'''
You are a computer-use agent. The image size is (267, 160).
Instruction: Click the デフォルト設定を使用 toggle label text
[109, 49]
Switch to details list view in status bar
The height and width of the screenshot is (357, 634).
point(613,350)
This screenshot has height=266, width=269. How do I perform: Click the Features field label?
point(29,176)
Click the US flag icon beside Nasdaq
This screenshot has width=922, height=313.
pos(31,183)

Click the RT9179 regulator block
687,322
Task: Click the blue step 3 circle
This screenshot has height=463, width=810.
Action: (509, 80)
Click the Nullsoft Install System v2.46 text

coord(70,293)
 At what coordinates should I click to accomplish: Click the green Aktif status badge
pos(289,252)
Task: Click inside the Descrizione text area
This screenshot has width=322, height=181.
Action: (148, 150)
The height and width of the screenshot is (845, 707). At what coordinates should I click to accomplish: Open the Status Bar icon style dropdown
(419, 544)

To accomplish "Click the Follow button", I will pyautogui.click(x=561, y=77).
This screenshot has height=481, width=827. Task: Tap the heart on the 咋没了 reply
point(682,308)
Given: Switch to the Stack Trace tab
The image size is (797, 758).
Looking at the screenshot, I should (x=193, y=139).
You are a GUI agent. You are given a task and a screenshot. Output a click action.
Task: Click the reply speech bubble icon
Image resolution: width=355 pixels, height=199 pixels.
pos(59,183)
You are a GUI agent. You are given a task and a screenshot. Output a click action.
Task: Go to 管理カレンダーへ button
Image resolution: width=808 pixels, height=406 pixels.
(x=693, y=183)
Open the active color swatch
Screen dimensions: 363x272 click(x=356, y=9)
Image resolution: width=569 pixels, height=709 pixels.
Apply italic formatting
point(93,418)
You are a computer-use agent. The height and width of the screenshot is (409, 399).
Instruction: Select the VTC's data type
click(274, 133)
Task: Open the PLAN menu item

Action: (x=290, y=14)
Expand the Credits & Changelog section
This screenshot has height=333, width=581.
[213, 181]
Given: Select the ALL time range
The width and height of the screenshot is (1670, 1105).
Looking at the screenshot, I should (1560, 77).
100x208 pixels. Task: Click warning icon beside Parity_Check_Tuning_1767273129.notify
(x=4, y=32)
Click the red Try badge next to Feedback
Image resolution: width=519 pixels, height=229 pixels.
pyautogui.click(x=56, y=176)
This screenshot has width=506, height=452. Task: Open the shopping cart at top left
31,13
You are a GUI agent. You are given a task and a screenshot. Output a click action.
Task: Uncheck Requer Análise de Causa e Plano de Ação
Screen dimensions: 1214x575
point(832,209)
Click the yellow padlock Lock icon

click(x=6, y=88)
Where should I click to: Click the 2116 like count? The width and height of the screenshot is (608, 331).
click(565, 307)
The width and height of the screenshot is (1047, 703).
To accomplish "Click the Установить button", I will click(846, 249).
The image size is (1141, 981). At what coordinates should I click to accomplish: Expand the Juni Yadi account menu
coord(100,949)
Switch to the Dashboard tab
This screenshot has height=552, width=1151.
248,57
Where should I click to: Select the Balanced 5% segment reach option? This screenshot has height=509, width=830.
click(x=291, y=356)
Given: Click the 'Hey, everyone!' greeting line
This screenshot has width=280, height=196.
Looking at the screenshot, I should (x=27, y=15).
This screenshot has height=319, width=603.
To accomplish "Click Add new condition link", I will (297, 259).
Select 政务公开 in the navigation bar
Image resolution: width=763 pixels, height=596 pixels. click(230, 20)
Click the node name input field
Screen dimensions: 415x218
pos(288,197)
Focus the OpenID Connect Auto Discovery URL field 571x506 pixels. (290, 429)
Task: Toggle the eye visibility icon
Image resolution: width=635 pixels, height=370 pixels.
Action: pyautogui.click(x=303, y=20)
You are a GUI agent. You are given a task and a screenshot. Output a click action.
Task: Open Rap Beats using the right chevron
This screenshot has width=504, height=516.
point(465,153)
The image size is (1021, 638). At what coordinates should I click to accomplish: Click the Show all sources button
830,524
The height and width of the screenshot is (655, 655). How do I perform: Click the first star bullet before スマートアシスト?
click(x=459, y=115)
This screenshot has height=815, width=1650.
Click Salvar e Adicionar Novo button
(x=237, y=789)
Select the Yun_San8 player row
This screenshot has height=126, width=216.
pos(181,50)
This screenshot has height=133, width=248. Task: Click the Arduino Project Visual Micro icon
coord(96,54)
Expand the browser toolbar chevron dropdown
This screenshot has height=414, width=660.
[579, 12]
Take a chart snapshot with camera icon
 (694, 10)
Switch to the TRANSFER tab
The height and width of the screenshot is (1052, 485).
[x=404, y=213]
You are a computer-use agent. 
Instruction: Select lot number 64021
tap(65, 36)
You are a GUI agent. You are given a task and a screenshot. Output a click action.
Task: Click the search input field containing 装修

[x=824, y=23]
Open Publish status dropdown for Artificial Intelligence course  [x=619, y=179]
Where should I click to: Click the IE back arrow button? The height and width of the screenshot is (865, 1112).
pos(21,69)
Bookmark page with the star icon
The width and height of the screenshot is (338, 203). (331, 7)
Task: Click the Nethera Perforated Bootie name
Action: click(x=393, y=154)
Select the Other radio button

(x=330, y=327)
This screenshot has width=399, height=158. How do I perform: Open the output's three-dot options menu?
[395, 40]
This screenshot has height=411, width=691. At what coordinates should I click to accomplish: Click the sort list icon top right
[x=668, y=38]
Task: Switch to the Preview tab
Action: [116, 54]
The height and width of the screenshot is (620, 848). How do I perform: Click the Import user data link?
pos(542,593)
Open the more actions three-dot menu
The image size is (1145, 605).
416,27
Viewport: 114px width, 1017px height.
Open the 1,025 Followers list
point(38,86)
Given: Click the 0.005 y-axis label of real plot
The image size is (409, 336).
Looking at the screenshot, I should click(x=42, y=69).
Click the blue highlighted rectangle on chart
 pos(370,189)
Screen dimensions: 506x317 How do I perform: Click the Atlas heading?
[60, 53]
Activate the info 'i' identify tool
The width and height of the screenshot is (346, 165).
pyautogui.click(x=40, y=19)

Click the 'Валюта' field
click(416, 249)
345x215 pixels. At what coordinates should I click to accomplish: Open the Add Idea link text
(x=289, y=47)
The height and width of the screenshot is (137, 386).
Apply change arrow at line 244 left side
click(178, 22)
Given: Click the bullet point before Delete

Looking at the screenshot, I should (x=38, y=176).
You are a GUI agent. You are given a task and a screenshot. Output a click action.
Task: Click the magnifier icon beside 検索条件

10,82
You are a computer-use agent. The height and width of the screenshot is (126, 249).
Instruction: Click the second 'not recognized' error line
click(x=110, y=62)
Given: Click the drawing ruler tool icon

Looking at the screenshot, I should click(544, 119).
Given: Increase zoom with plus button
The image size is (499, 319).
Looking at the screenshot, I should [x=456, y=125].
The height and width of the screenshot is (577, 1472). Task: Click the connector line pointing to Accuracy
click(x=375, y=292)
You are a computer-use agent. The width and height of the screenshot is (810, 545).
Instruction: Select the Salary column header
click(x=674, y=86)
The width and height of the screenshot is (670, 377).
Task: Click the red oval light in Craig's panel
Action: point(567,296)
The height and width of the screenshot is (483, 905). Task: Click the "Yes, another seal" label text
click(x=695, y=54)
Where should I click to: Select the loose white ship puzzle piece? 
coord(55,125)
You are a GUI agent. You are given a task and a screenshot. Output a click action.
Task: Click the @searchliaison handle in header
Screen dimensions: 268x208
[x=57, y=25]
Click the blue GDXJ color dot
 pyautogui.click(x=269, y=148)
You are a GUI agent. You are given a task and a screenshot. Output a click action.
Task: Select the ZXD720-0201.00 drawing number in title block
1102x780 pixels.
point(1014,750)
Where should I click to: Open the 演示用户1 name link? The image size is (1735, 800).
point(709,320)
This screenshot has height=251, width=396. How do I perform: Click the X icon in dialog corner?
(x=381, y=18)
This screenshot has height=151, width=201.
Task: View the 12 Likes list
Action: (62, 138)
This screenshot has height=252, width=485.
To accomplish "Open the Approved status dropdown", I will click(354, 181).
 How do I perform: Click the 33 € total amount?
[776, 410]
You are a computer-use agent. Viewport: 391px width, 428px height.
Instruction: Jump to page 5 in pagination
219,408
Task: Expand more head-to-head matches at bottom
'''
▶ [WORK ORDER]
Output the lines from the one with "This screenshot has height=252, width=485." through the end of the records above, exactly, including both ends, and nothing besides.

▶ [RESPONSE AREA]
This screenshot has height=252, width=485.
To accomplish "Open the Approved status dropdown", I will click(354, 181).
 How do I perform: Click the 33 € total amount?
[776, 410]
You are a computer-use agent. Viewport: 391px width, 428px height.
Instruction: Jump to page 5 in pagination
219,408
Task: Expand more head-to-head matches at bottom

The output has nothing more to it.